Waiting – again – for an ECB decision
Odds are still stacked against full-scale QE
by David Marsh
Mon 22 Dec 2014
A great deal depends on the European Central Bank governing council when it decides Yes or No on full-scale quantitative easing at its first monetary policy meeting of the New Year on 22 January. Jens Weidmann, the frequently nay-saying Bundesbank president, last week launched the strongest and most detailed opposition so far to across-the-board government bond purchases to flood capital markets with additional liquidity and bring inflation nearer to the ECB’s target of below but close to 2%.

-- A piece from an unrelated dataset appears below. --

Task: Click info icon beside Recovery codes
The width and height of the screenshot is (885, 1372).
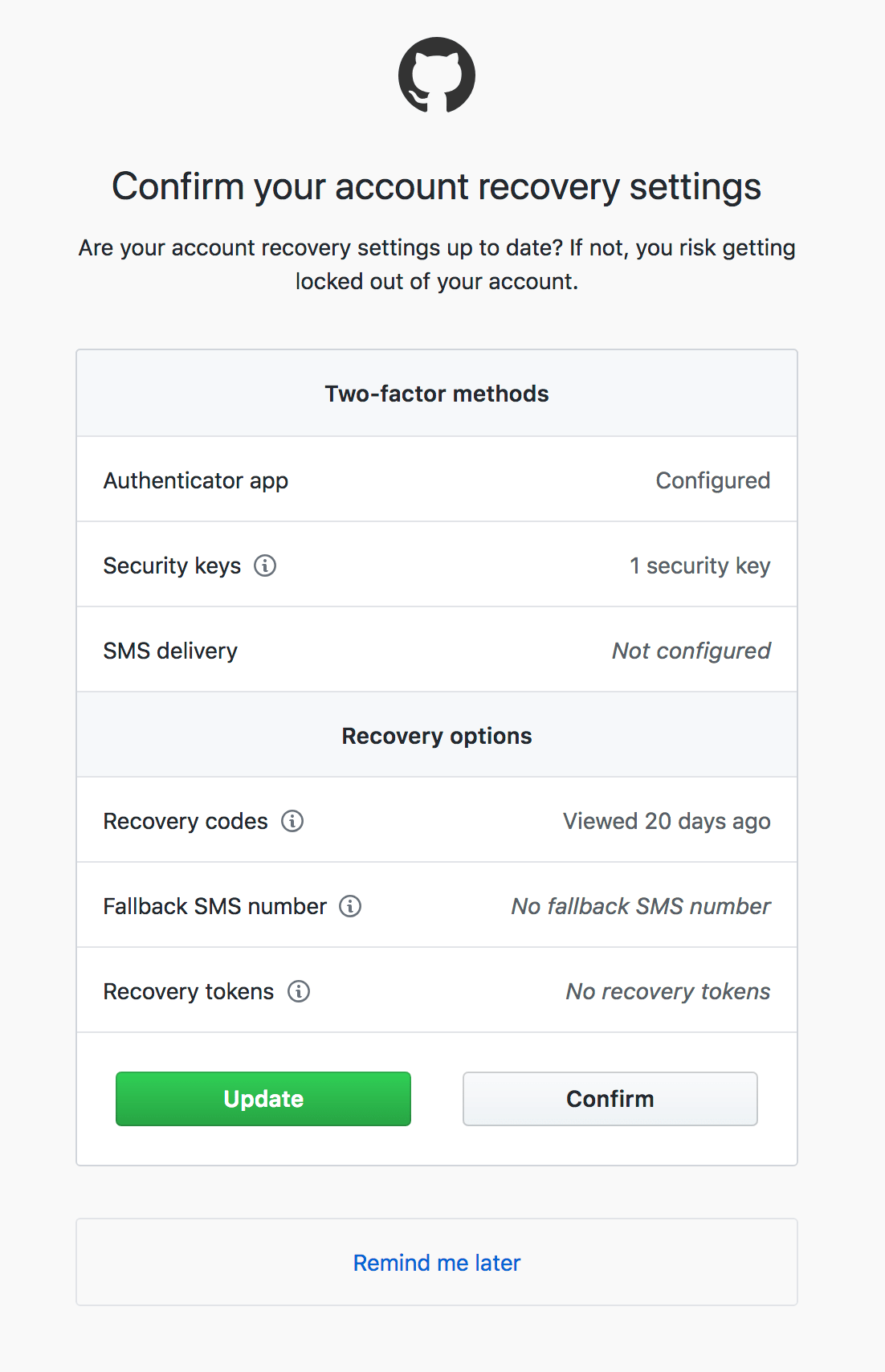Action: coord(292,821)
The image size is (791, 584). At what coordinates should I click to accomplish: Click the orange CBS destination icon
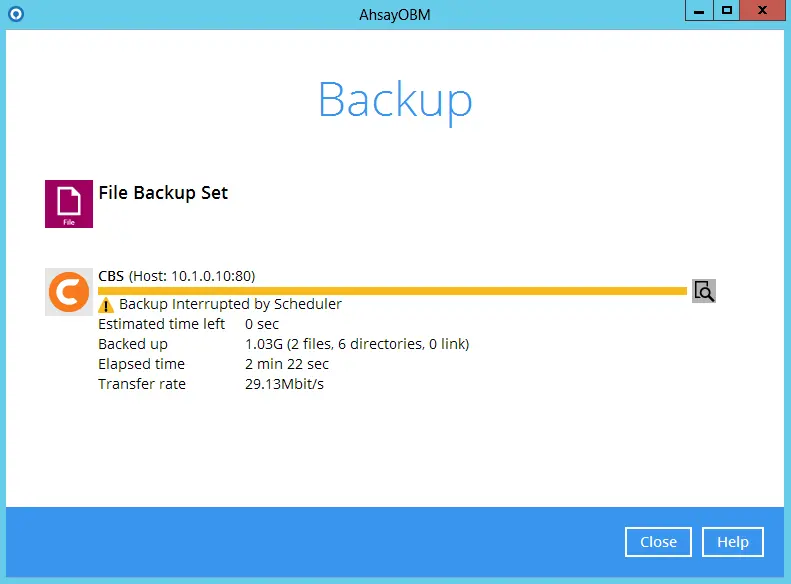click(x=70, y=292)
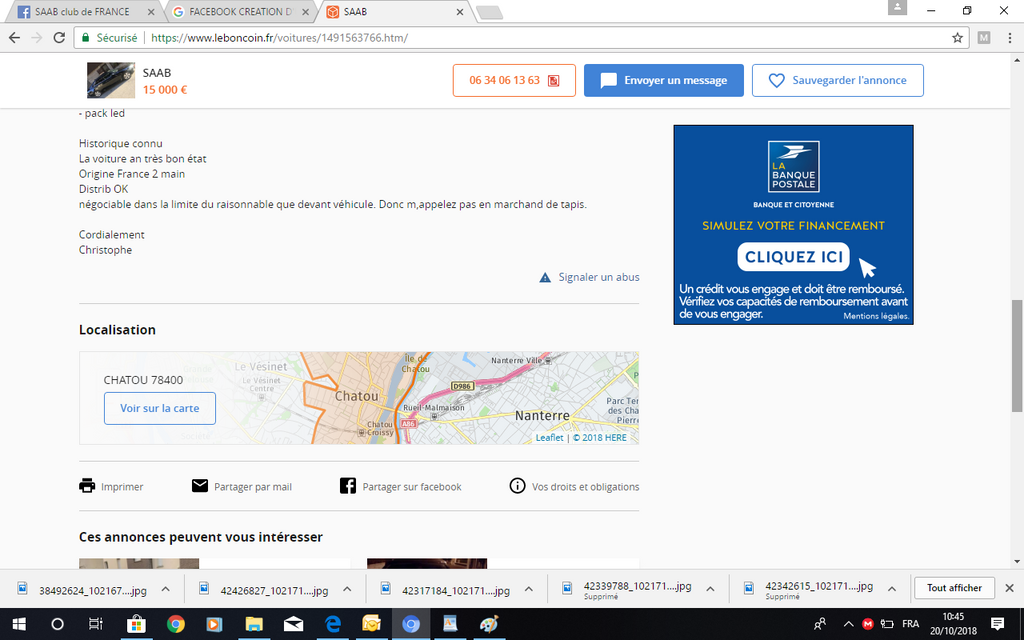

By laying out his thoughts to the prestigious Frankfurt International Journalists Club, Weidmann was indicating either quiet confidence – or reckless desperation in view of the likelihood of being heavily outvoted at the council meeting. In my view, it is the former.

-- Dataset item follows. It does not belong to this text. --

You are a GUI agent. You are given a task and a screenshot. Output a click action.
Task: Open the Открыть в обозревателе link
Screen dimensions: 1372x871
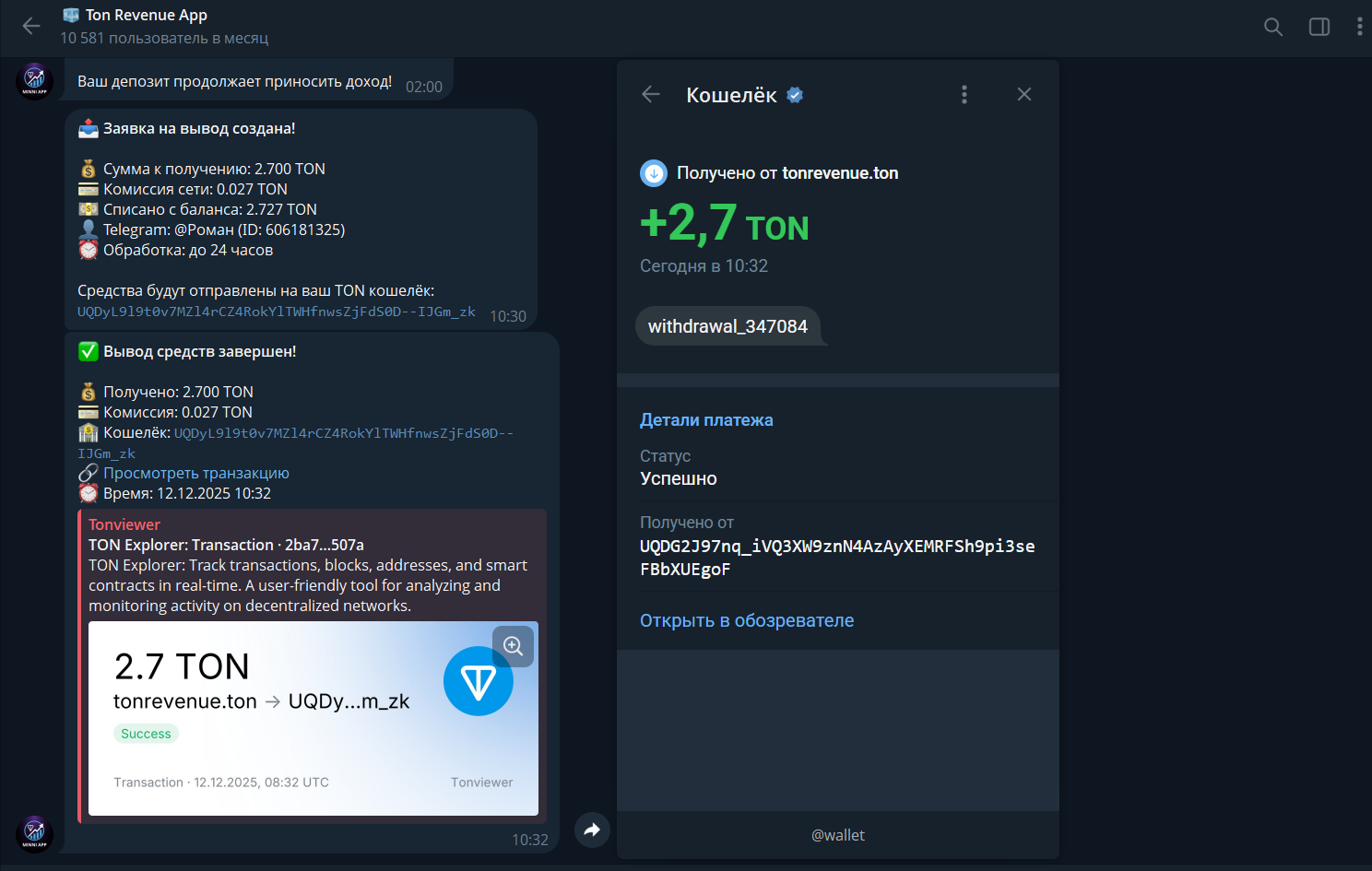click(x=747, y=620)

Almost certainly, he was spelling out arguments that, in private, he will be outlining (or has already outlined) to his former boss, Chancellor Angela Merkel, for whom he worked as economic adviser in 2006-11.

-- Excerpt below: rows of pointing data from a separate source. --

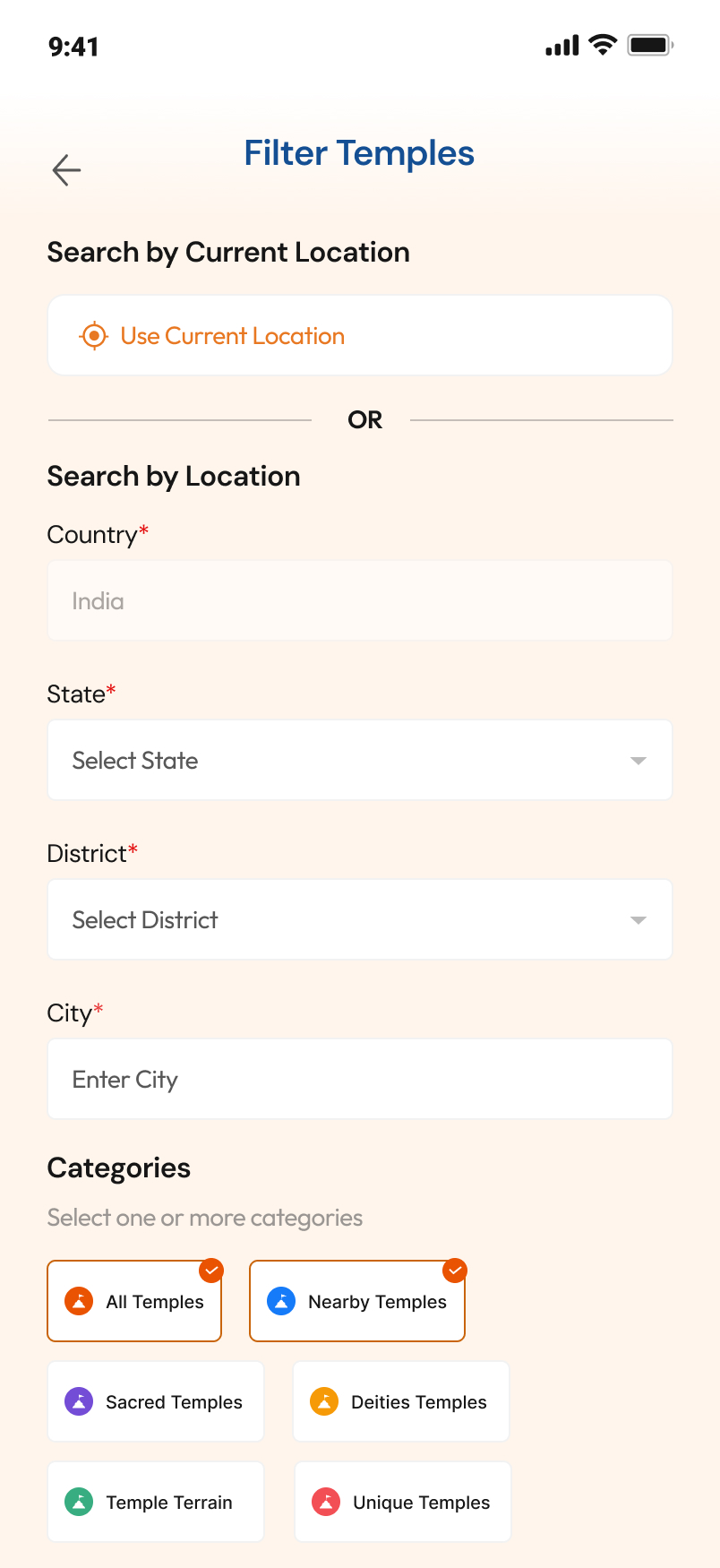Click the orange All Temples icon
Screen dimensions: 720x1568
coord(79,1301)
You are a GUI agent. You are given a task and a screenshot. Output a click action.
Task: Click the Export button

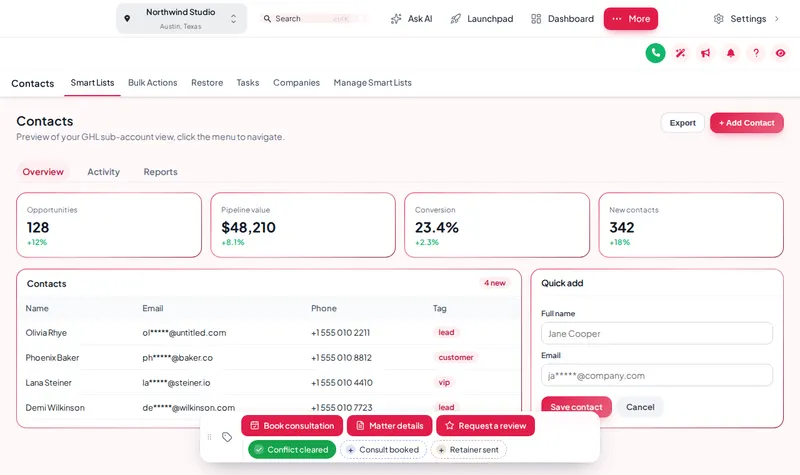(x=683, y=123)
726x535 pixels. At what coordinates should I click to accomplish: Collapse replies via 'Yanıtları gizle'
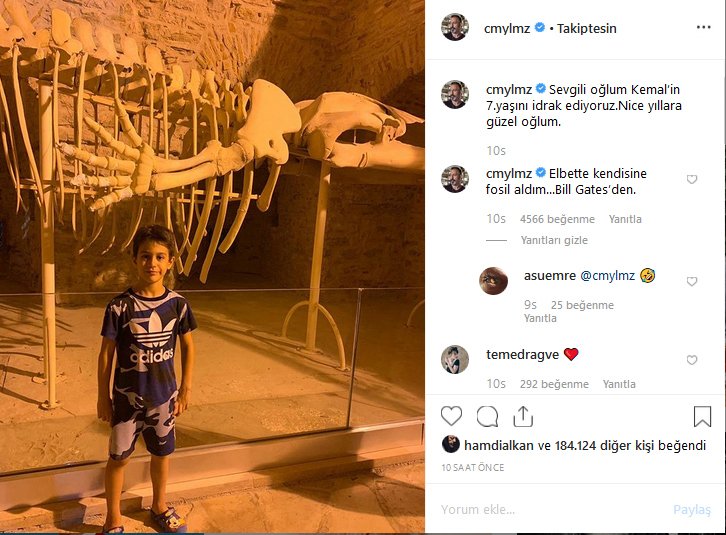point(554,240)
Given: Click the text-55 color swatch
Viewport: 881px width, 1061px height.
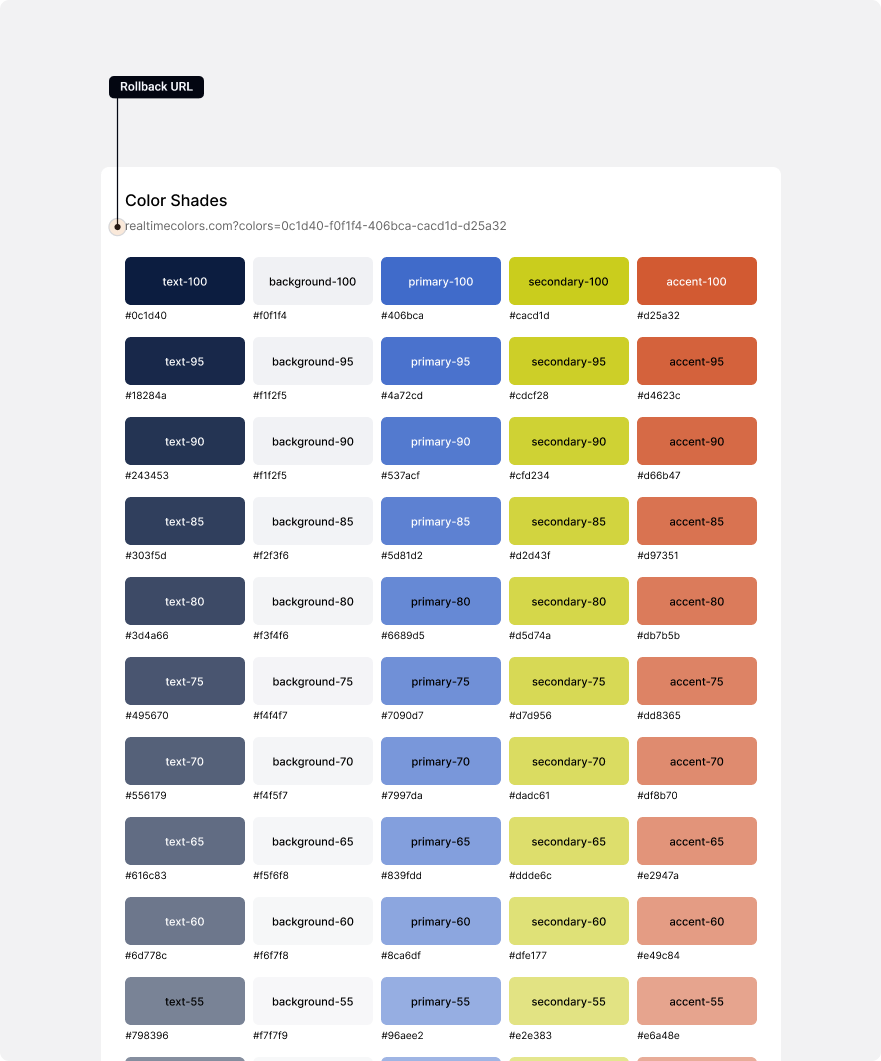Looking at the screenshot, I should coord(184,1001).
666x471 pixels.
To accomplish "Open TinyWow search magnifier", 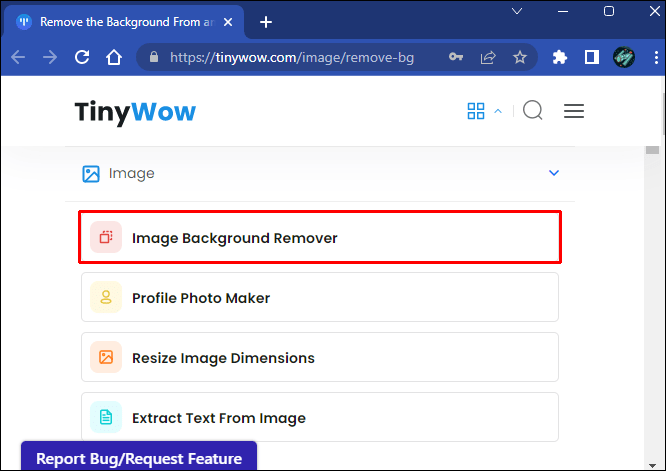I will (x=533, y=111).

In short order, Weidmann claims that full-scale QE is unnecessary, risky, divisive, insecure, inflationary and counter-productive. Apart from that, he is a great fan.
For the first time Weidmann dropped clear hints of a legal filibuster under which the Bundesbank could call either for bond purchases to be limited to triple A-rated countries – or, even more controversially (and potentially fatally for monetary union), for euro members to purchase, at their own risk, solely their own governments’ bonds.
Many market participants betting on a Yes to QE on 22 January trust Merkel will back Mario Draghi, the ECB president, against her erstwhile protégé. They see her repeating her support for Draghi in September 2012 over the never-used Outright Monetary Transactions programme (which Weidmann opposed), foreseeing selective ECB bond purchases for countries that agreed additional austerity measures.
In my view, such interpretations ignore the very significant differences between the two episodes.
In September 2012 Draghi unveiled an initiative to protect the euro bloc from break-up, using the ploy of potential and highly conditional ECB bond purchases to aid countries that had overcome further tough reform-and-austerity hurdles. Two years ago, Merkel instinctively backed the Draghi measures. This was not really surprising. He effectively relieved her of the need to take highly unpopular, probably unrealisable action in the German parliament to put taxpayers’ money directly at risk to aid struggling euro members.
This time round, it’s rather different. Merkel is hardly likely to disavow the Bundesbank chief in the No.1 area of the Bundesbank’s expertise – defeating inflation. The sheer scale of Weidmann’s political, technical and economic objections indicates that he has at his disposal some weighty instruments to deploy against QE, including a legalistic Bundesbank opt-out from any collective bond-buying.
This could be a gigantic Bundesbank bluff. But, just as likely, the Bundesbank’s hint of an opt-out could be for real – in which case Draghi would be advised not to call a vote on 22 January for fear of suffering a monumental rebuff.
Beyond the Bundesbank’s manoeuvrings, three sets of political factors could upset the QE bandwagon.
First, if Greece is forced to hold an early general election in February as a result of machinations in Athens over choosing a new president, then the ECB would be highly unlikely to start an activist bond-buying programme in the midst of a fraught Greek polling campaign.
It is difficult to imagine the enormous profits available for speculators if the ECB turns itself into the buyer-of-last-resort for Greece’s bonds while they are in free fall ahead of an election many fear could lead to another Greek bust-up. Equally difficult to imagine: the consequences if the ECB decided to buy all governments bonds apart from those looking dubious during an election. Most likely in such a scenario is that the ECB does nothing.
Second, in the next few weeks, Draghi himself could become caught up in speculation that he will replace Giorgio Napolitano, the veteran Italian president, who has indicated that he wishes to step down early in the New Year.
A revival of the much-canvassed, much-denied idea that Draghi could leave his Frankfurt post after just three years would effectively paralyse any process leading to QE. The thought that Draghi could launch QE and then depart in a blaze of glory for Rome, leaving the ECB to carry through a bond-purchase programme highly beneficial to Italian state finances, must be the New Year’s most improbable blockbuster film script.
Third, if the ECB does indeed postpone any QE vote on 22 January, it is highly unlikely to take any such decision at its next monetary council meeting on 5 March, which takes place in Cyprus – a country with capital controls, that has effectively put itself beyond the regular structure of monetary union. The ECB believes in symbolism. Deciding QE in Nicosia would not be a propitious step.
Many people have ringed round the date of 22 January as Decision Day. I believe still it will be a No.